> **Problem details**: Please copy out the part of the BHF statement that begins with "Says BHF MD, Dr" and ends with "of the consumer.", swapping "tariffs" for "fees".

> **Passage provided**:
+ + + + + + +

Statement by the board of Healthcare Funders of Southern Africa on the market enquiry into healthcare costs by the Competititon Commission
The Board of Healthcare Funders welcomes the Competition Commission’s market enquiry into healthcare costs and anticipates that the Commission’s added powers will result in robust scrutiny of the industry. The BHF also believes that the enquiry will pave the way for policy makers to legislate issues of pricing in the private healthcare provider sector and to introduce the reforms necessary in the private healthcare funding sector.
Says BHF MD, Dr Zokufa, “There is currently no transparency in the pricing of healthcare services, and a lack of scientific approach in arriving at tariffs. These and other cost-drivers within the industry which need to be curtailed through reform”.
The BHF believes that one of the most significant drivers of costs within the sector resulted from the Competition Commissioner’s 2004 ruling which outlawed collective bargaining in the private healthcare arena. This resulted in massive increases in costs within the sector. Collective bargaining in the medical schemes environment gave consumers more power to negotiate better prices for healthcare, which therefore resulted in a downward pressure on costs. The BHF therefore anticipates that one of the outcomes of the enquiry will be the ability for funders to come together to negotiate collectively again, in the interest of the consumer.
The BHF suggests that the Commission should not limit itself to two years to investigate what is an extremely complex environment.
“We hope that this market enquiry will delve into all aspects of pricing within the environment and that the necessary reform will follow so that our world-class private sector may become more affordable to more of the population, and that the private sector can position itself to become an integral part of the proposed NHI,” says Zokufa.

+ + + + + + +

> **Data shown**:
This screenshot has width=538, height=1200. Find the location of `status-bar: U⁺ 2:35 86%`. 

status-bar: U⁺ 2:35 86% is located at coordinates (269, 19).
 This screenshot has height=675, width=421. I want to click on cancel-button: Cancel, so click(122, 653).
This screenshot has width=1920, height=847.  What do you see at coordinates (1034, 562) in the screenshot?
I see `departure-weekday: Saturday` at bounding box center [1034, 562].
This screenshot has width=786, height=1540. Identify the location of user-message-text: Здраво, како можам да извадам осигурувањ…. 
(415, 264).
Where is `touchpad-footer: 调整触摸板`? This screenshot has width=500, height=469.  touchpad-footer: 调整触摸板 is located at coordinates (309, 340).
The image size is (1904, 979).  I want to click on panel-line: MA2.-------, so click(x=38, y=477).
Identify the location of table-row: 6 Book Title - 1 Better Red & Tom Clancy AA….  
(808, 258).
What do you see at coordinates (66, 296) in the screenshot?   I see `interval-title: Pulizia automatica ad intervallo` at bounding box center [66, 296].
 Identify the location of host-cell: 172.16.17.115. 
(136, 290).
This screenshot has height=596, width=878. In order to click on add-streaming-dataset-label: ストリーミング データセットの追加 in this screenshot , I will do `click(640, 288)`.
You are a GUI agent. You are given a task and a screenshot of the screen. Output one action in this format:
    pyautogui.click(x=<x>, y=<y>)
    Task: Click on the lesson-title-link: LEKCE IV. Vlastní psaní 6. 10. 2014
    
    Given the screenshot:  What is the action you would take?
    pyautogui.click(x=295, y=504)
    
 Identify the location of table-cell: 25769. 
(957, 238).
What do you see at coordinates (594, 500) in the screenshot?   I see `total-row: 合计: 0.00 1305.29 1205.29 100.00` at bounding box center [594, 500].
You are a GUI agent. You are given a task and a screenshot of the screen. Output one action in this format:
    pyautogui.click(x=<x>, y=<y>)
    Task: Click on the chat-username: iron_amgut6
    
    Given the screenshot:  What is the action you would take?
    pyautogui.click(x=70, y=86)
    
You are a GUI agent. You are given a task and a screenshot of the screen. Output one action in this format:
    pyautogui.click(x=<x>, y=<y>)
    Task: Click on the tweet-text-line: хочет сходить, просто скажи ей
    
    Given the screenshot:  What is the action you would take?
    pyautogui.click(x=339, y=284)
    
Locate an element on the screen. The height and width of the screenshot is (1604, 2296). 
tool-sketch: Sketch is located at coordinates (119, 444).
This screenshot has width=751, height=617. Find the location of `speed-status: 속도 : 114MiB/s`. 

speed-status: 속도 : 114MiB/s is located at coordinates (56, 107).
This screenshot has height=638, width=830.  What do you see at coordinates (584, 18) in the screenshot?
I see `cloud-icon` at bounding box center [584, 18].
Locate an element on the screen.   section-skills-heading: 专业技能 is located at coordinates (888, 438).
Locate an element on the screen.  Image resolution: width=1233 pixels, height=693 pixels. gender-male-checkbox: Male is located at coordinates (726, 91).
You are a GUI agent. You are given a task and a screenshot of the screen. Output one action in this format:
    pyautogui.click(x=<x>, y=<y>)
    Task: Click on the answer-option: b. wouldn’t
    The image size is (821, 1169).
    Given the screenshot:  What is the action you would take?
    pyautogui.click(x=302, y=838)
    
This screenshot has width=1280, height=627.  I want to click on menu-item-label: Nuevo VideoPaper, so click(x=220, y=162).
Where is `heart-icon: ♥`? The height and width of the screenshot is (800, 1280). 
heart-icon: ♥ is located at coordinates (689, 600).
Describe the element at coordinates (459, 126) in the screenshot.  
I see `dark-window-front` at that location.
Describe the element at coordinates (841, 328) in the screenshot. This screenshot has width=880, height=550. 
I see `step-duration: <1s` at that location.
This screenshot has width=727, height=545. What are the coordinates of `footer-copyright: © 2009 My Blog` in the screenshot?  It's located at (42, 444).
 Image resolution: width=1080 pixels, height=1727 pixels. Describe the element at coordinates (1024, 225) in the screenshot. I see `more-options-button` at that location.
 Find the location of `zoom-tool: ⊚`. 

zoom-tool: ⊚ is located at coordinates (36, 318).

+ + + + + + +

> **Response**:
Says BHF MD, Dr Zokufa, “There is currently no transparency in the pricing of healthcare services, and a lack of scientific approach in arriving at fees. These and other cost-drivers within the industry which need to be curtailed through reform”.
The BHF believes that one of the most significant drivers of costs within the sector resulted from the Competition Commissioner’s 2004 ruling which outlawed collective bargaining in the private healthcare arena. This resulted in massive increases in costs within the sector. Collective bargaining in the medical schemes environment gave consumers more power to negotiate better prices for healthcare, which therefore resulted in a downward pressure on costs. The BHF therefore anticipates that one of the outcomes of the enquiry will be the ability for funders to come together to negotiate collectively again, in the interest of the consumer.